8. After the death of the testator Shyamlal Malakar, one of the executors of the Will applied in this Court for probate of the Will of Krishna Lal Chandra. The executrix, Sm. Monorama Chandra however, contested the application for probate on the ground, inter alia, that the testator lost the balance of his mind at the time of the making of the Will. The said application for probate was set down as a contentious cause and marked as Testamentary Suit No. 10 of 1946 with Shyamlal Malakar as the plaintiff and Sm. Monorama Chandra as the defendant.

9. The said Testamentary Suit was called on for hearing on July 28, 1948 before N. C. Chatterjee J. The suit was part-heard and during the pendency of the suit three sons of the testator, namely, plaintiffs and defendant No. 3 Raj Kumar were added as defendants presumably for the purpose of settling the suit. The sons of the testator were all minors. Mr. Dha-nanjoy Roy a Solicitor of this Court was appointed Guardian-ad-litem of the three sons. Sm. Arati Bala the daughter of the defendant Sm. Monorama was also added as a party and Sm. Monorama was appointed as her guardian-ad-litem,

10. The suit was dismissed on August 6, 1948. On September 4, 1948 the suit was mentioned for fixing a date for the purpose of proving the Will and for putting the terms of settlement.

11. Thereafter on September 7, 1948, the learned counsel appearing for the executor informed the Court that the suit has been settled between the parties and the terms of settlement have been signed by the parties. Certain witnesses were called but there was no cross examination. Certain terms of settlement were filed in Court. Shyamlal Malakar gave an undertaking to Court that he will administer the estate in accordance with the terms of settlement. Thereafter on September 7, 1948 the Court revoked the decree dated August 6, 1948 dismissing the suit and granted probate in terms of settlement put in. Leave was granted to the guardian-ad-litem to enter into compromise and it was certified for benefit of minors. Thus a consent decree was passed in the Testamentary suit. The minutes of the Court dated September 7, 1948 are relevant for the purpose of this application. I am setting out hereunder the minutes of the Court:

'Tuesday the 7th September 1948.


The Hon'ble Mr. Justice Chatterjee (Court sits at 10.40 a.m.)

Mr. B. K. Ghose -- appears for the executor.

Mr. S. K. Basu (with Mr. A. K. Bhat-tacharjee) -- appears for the defendant.

Mr. B. N. Roy Choudhury -- appears for the minors.

Mr. Chose informs the Court that the soft has been settled between the parties and the T/S have been signed by the parties to propose to prove the will before the T/S are put in.

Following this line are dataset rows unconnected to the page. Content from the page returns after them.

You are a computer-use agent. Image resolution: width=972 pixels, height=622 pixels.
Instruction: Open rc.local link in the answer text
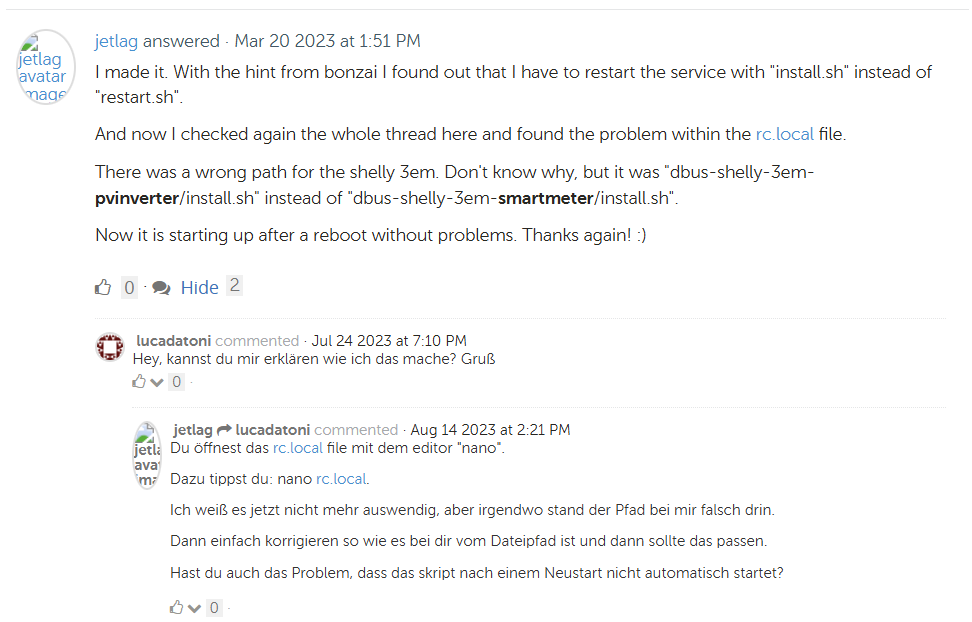[x=784, y=134]
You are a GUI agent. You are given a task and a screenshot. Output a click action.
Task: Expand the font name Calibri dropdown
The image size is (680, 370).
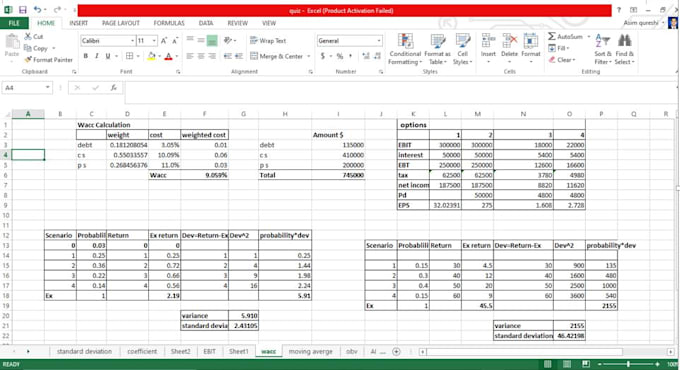click(132, 41)
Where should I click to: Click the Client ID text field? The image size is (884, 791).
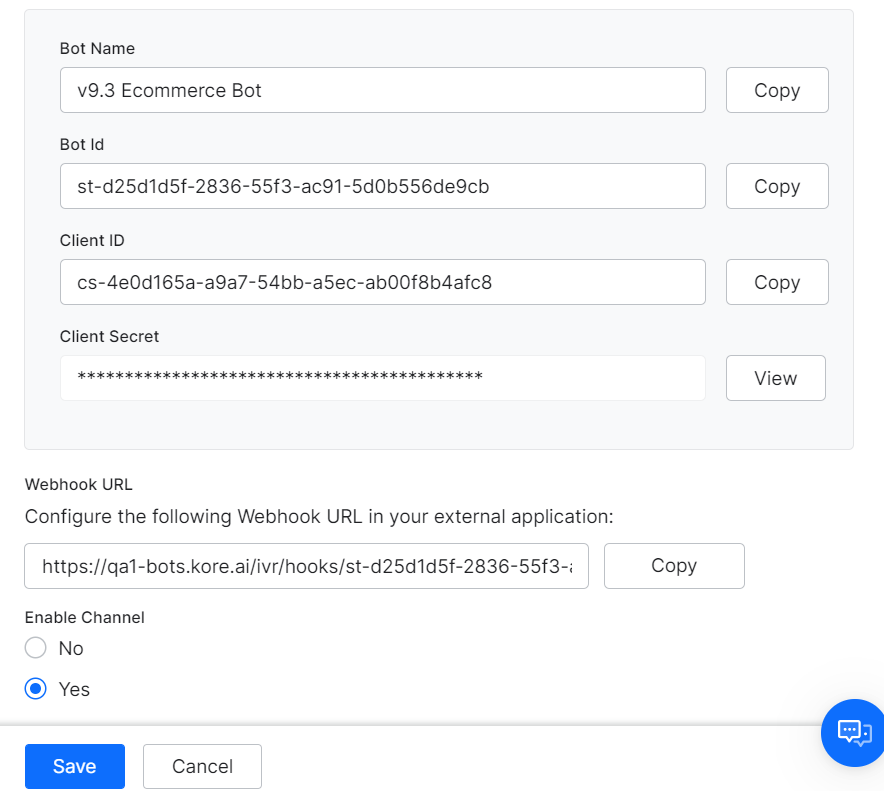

Calls Dunilal Dawn and examines him in chief

Shown and tendered original Will annexed to the petition. (Ex. 'A')

No cross-examination.

Calls Shamlal Malakar and examines Mm in chief to prove that he has signed the T/S

No cross-examination.

The Court -- Shamlal Malakar gives ad undertaking to the Court that he will administer the estate in accordance with the Terms of Settlement he has signed.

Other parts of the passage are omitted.